-- Aim of the task --
Rewrite the items from the line containing "This screenshot has width=1638, height=654." through the line containing "Looking at the", swapping every "screenshot" for "screen capture" and changing nothing else. Return only those lines, and leave out the pictures.

-- Record extracts --
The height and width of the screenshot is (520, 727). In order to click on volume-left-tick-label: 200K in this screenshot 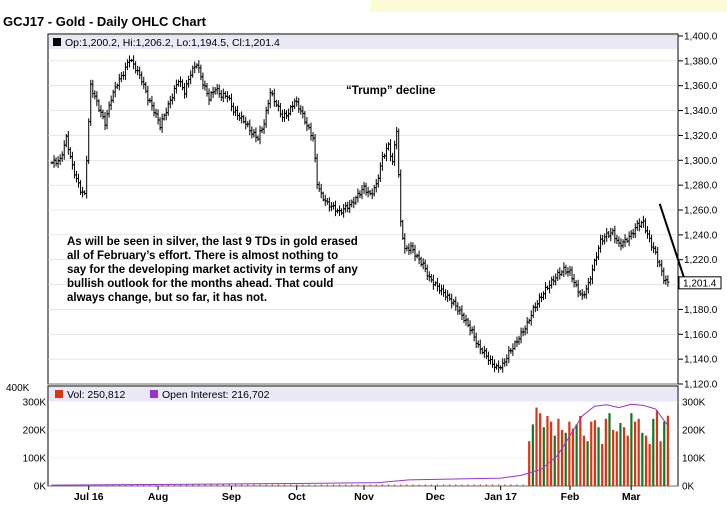, I will do `click(35, 432)`.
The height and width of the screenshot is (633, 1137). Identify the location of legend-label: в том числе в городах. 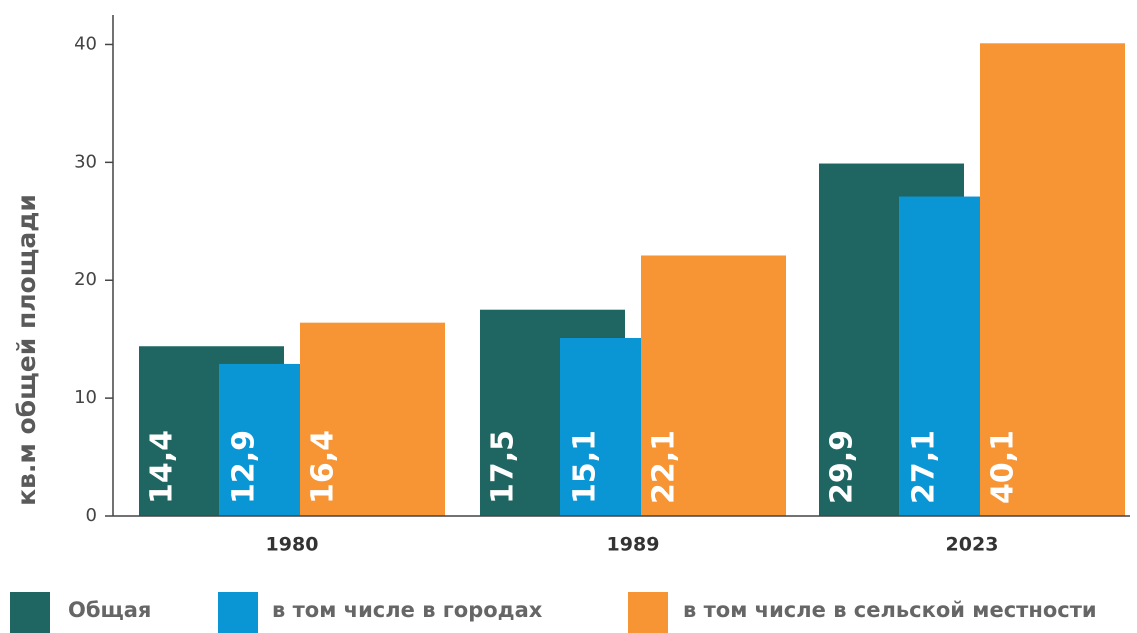
(408, 610).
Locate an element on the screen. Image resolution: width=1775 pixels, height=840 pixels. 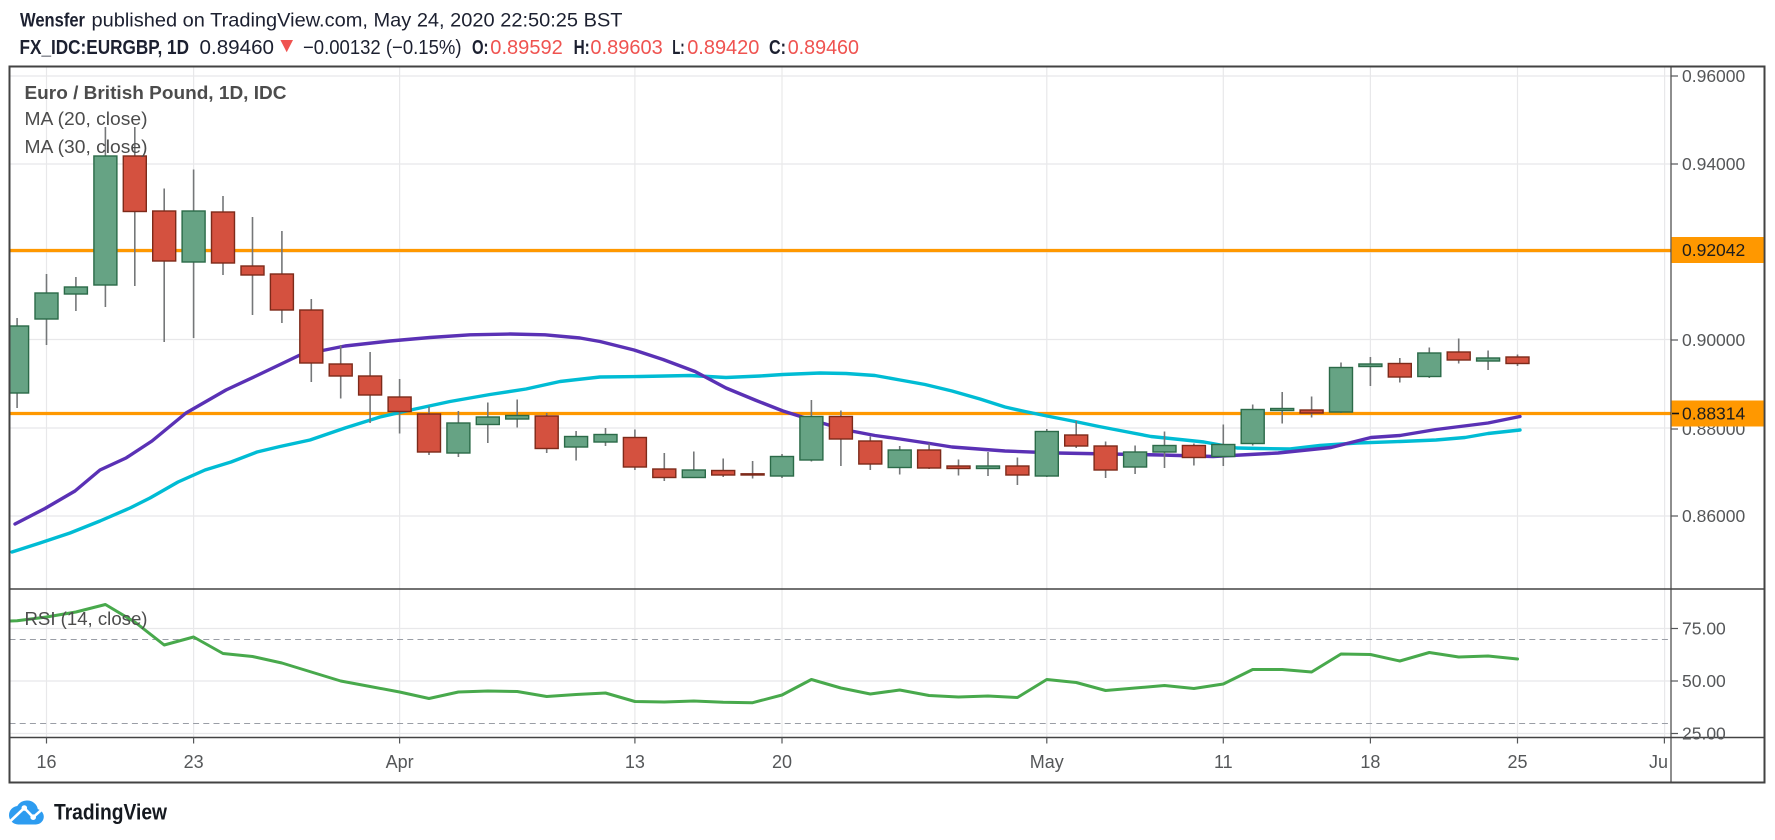
svg-text: 0.86000 is located at coordinates (1714, 516).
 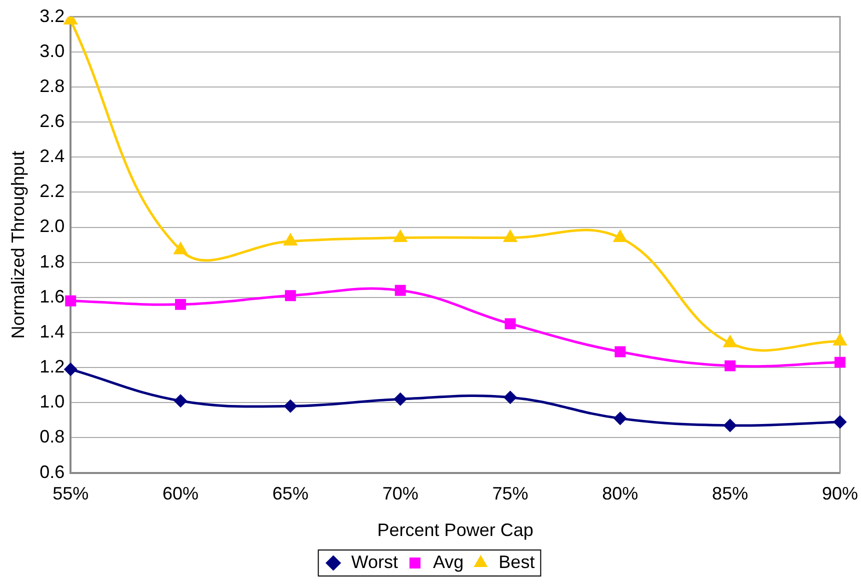 What do you see at coordinates (52, 436) in the screenshot?
I see `y-tick-label: 0.8` at bounding box center [52, 436].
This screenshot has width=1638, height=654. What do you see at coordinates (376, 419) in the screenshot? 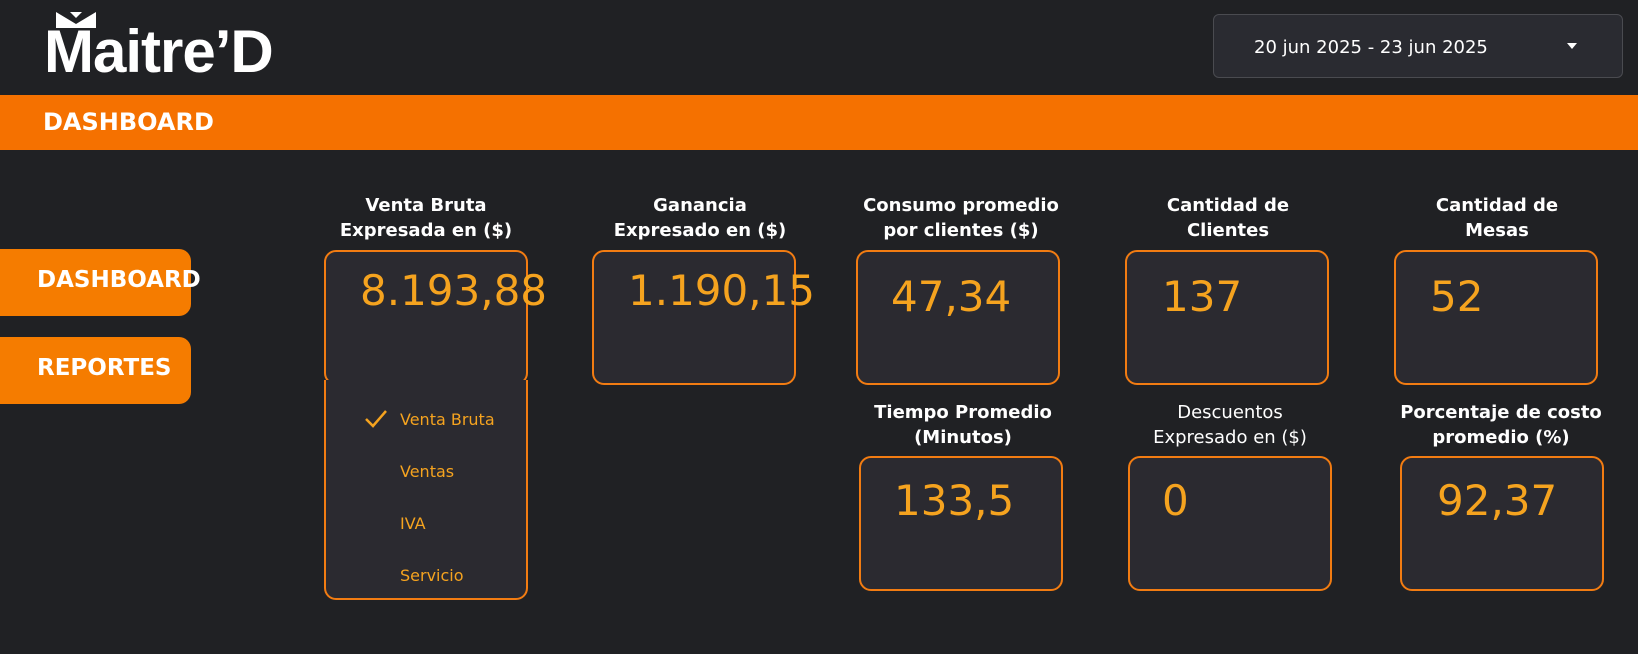
I see `check-icon` at bounding box center [376, 419].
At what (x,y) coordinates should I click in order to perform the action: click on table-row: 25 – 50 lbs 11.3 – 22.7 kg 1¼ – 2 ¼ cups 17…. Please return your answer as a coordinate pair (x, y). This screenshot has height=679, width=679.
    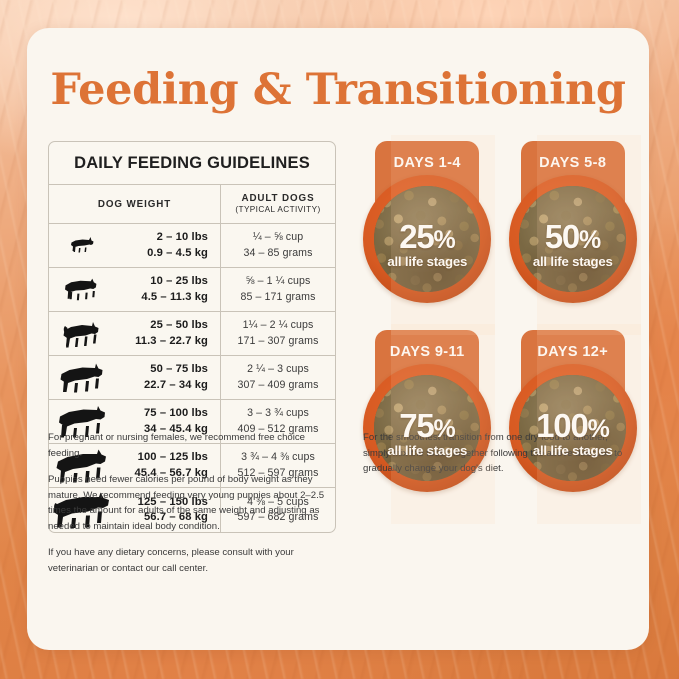
    Looking at the image, I should click on (192, 334).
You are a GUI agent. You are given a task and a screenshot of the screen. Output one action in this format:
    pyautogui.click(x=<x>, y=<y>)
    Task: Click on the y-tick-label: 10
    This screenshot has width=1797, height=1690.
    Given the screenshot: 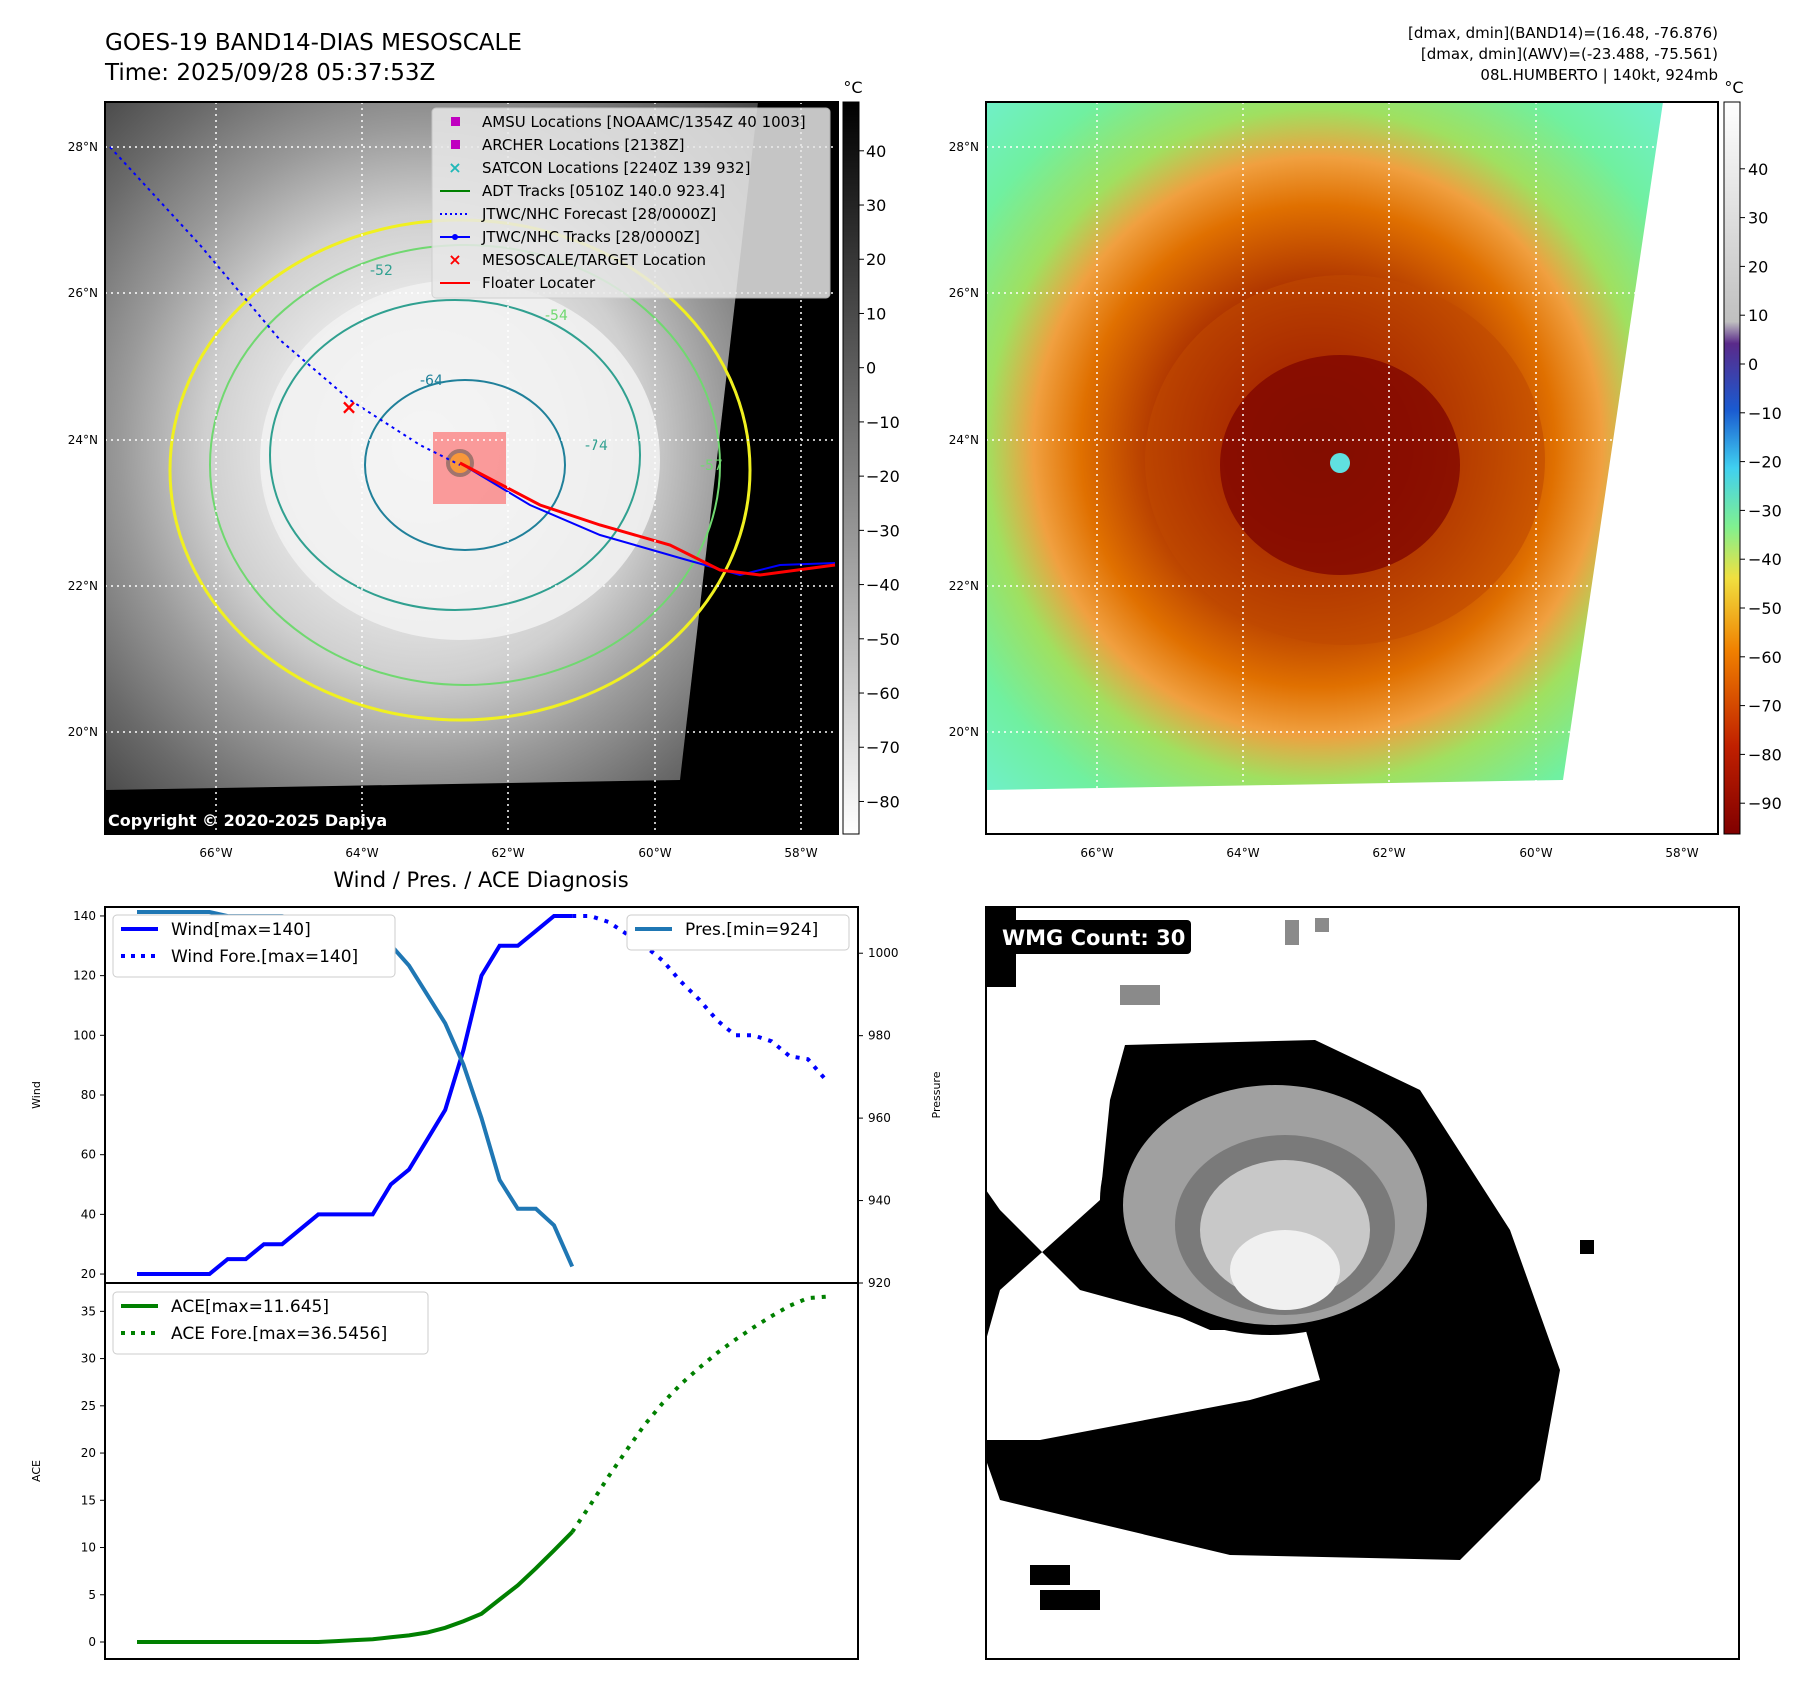 What is the action you would take?
    pyautogui.click(x=88, y=1548)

-- Answer to this problem --
This screen capture has width=1638, height=654. What do you see at coordinates (376, 419) in the screen capture? 
I see `check-icon` at bounding box center [376, 419].
At what (x,y) coordinates should I click in order to perform the action: click on table-row: 25 – 50 lbs 11.3 – 22.7 kg 1¼ – 2 ¼ cups 17…. Please return your answer as a coordinate pair (x, y). This screen capture has height=679, width=679.
    Looking at the image, I should click on (192, 334).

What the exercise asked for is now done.